My mom was less reticent to talk about those war years. “Winning the war was truly a national effort. All of us contributed in whatever way we could. Your father had some unique skills that were best used here at home. Few people could do what he did. He certainly did his part in winning the war.” She would frequently use the occasion of these conversations with her children to reinforce her belief that any really big accomplishment is usually the result of a community effort and that the “behind the scenes” efforts are oftentimes the most important. It was in those chats that she would often quote a couple of verses from the poem Be the Best of Whatever You Are by Douglas Malloch:

We can't all be captains, we've got to be crew,
There's something for all of us here,
There's big work to do, and there's lesser to do,
And the task you must do is the near.

If you can't be a highway then just be a trail,
If you can't be the sun be a star;
It isn't by size that you win or you fail —
Be the best of whatever you are!

People in the public health field understand the importance of behind the scenes work. Like my dad’s behind the scenes efforts in winning the war, most people don’t recognize the behind the scenes reasons for losing most wars. Throughout history, the greatest number of casualties in wars has not been due to the conflict but infectious diseases. Over two-thirds of the deaths in the U.S. Civil War were due to infectious diseases – cholera, dysentery, yellow fever, etc.  And despite the homage given to cannons in Tchaikovsky’s 1812 Overture, Napoleon’s advance into Russia was not stopped by artillery but by typhus. As Charles Hewitt, the founder of the Minnesota Department of Health learned during the Civil War, the armies with the best public health infrastructure are usually victorious.  

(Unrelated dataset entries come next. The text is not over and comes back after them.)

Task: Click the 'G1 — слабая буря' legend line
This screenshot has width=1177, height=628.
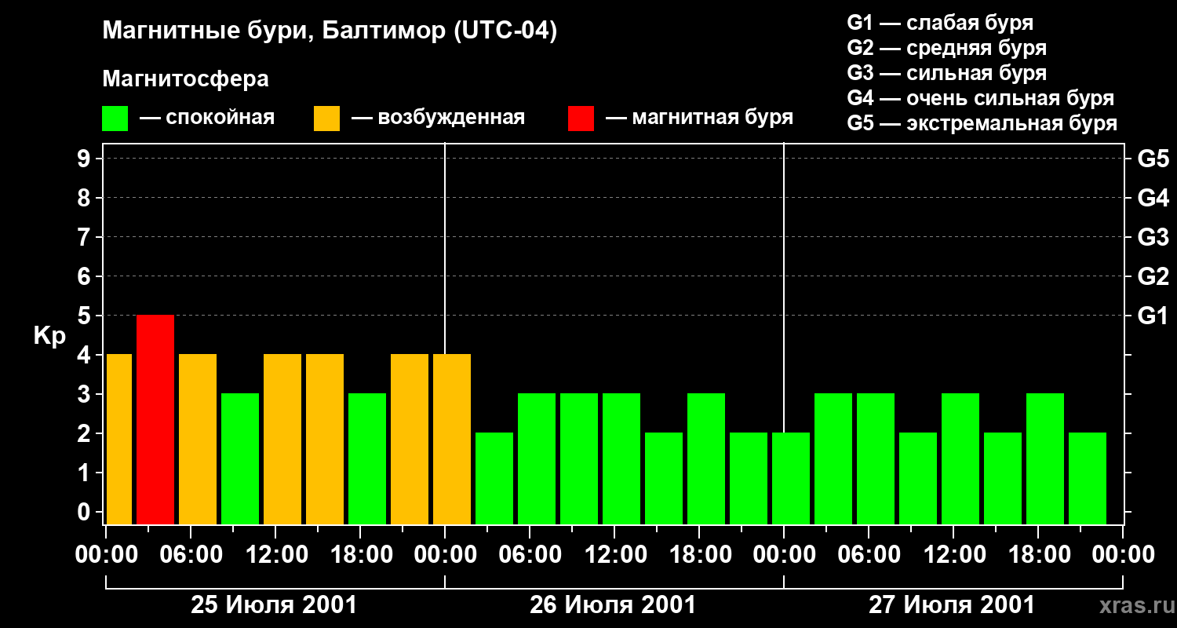Action: [x=940, y=23]
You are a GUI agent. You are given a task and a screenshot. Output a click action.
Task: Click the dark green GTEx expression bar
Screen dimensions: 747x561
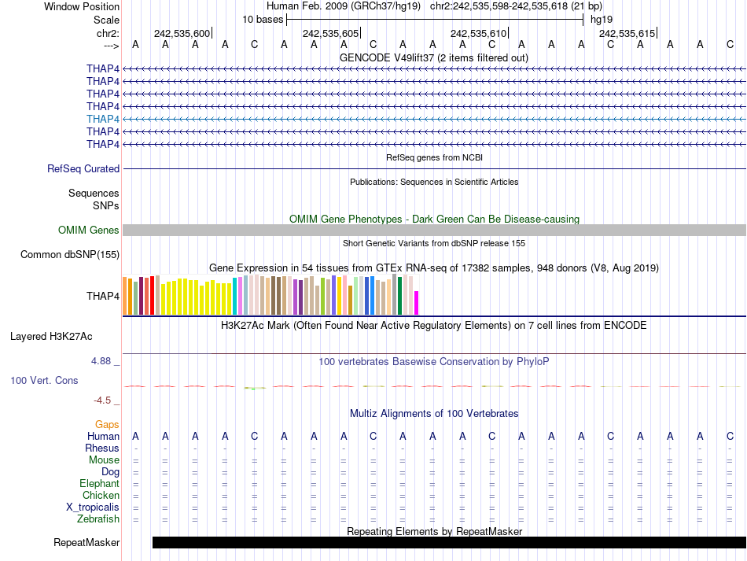pos(399,295)
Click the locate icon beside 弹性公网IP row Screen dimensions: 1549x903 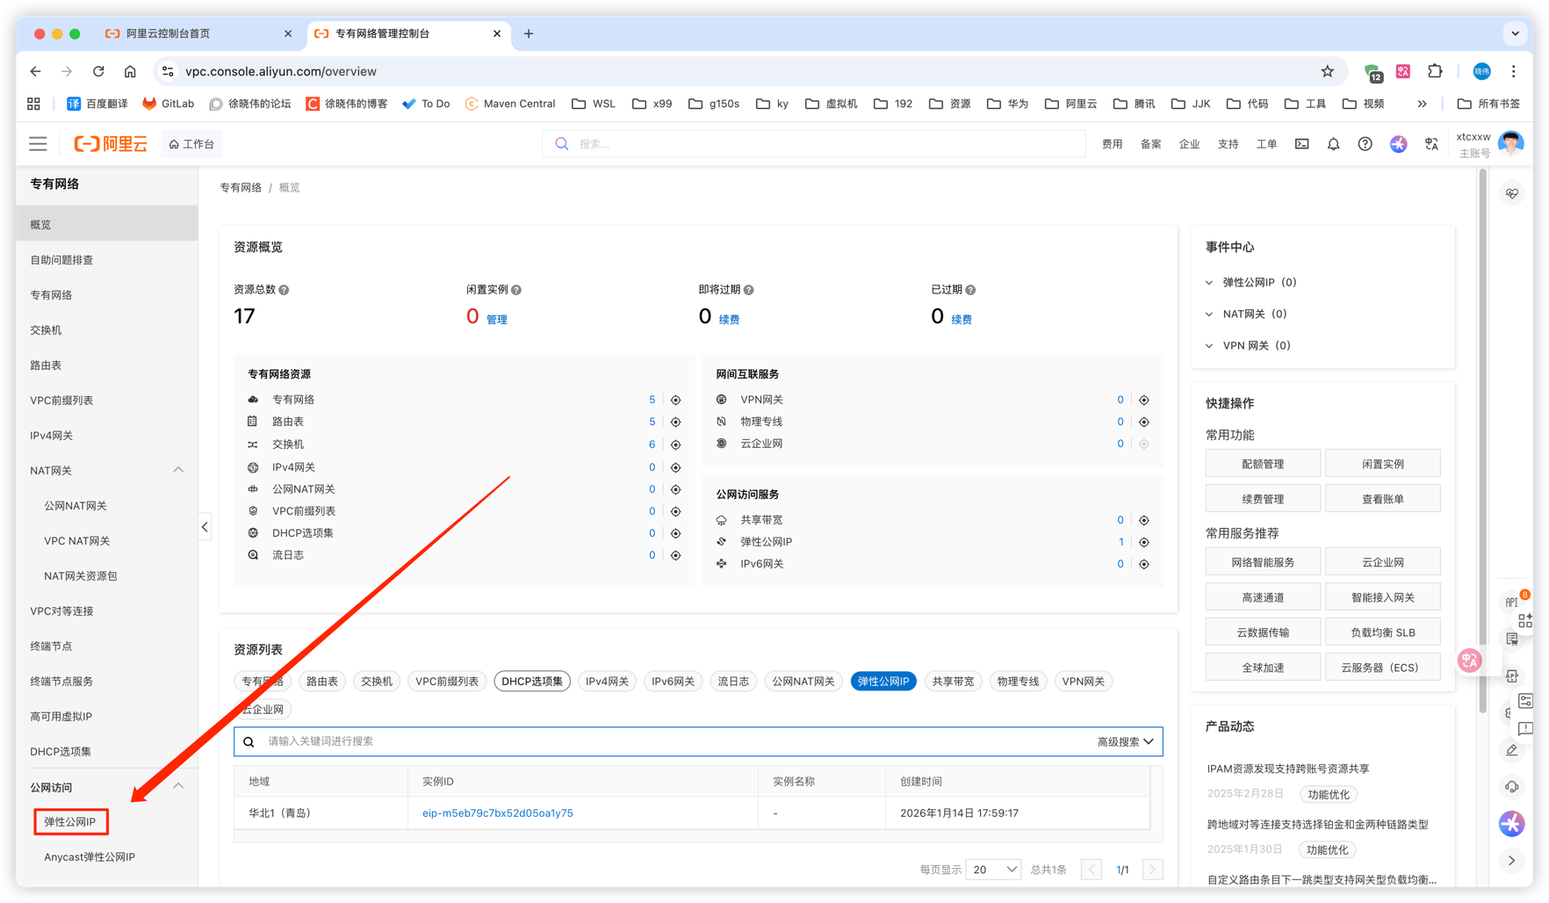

Another “behind the scenes” fact is that civilians also suffer casualties because of war. And, as with troops, infectious diseases have been the major cause. It is estimated that one-fourth of the 4 million freed slaves died from infectious diseases in the wake of the Civil War. War disrupts the public health infrastructure that helps keep people safe and alive. That’s why the World Health Organization places “peace” at the top of the list of determinants of health.   

As my Memorial Day thoughts evolved, I began to more fully appreciate the fact that war and peace are public health issues. I also began to better understand what my mom meant when she stated during our war conversations that any really big accomplishment is usually the result of a community effort. Certainly the outcomes of the 20th century wars in which the U. S. participated – whether military victory, negotiated settlement, or withdrawal – were determined by community engagement and support (or lack thereof).  Getting into wars is often not a community decision, but getting out of wars, one way or another, most often is.  

But what about peace? Is that also a community effort? There is growing recognition that investing in public health is one way to assure peace. One example is that the State Department's Strategic Plan for International Affairs lists protecting human health and reducing the spread of infectious diseases as strategic U. S. goals. This doesn’t get much attention but, if accomplished, could dramatically change the war/peace dynamic in the world. It is this kind of “behind the scenes” efforts of public health that could really make the world a more peaceful and healthy place. But this will happen only if the community comes together to support local, state, national, and international public health efforts.  

Public health may never get the public accolades it deserves but that’s not the goal. The ultimate goal is to protect and improve health and create the conditions for peace. We can do that by following the poetic advice quoted by my mother:  

There's something for all of us here,
There's big work to do, and there's lesser to do,
And the task you must do is the near. 

If you can't be the sun be a star;
It isn't by size that you win or you fail —
Be the best of whatever you are!

On this Memorial Day I honor our soldiers and all the people behind the scenes in our many war efforts. I also honor all public health workers because they are doing some of the most important work in creating a peaceful world and they are doing it the best way that they can from behind the scenes.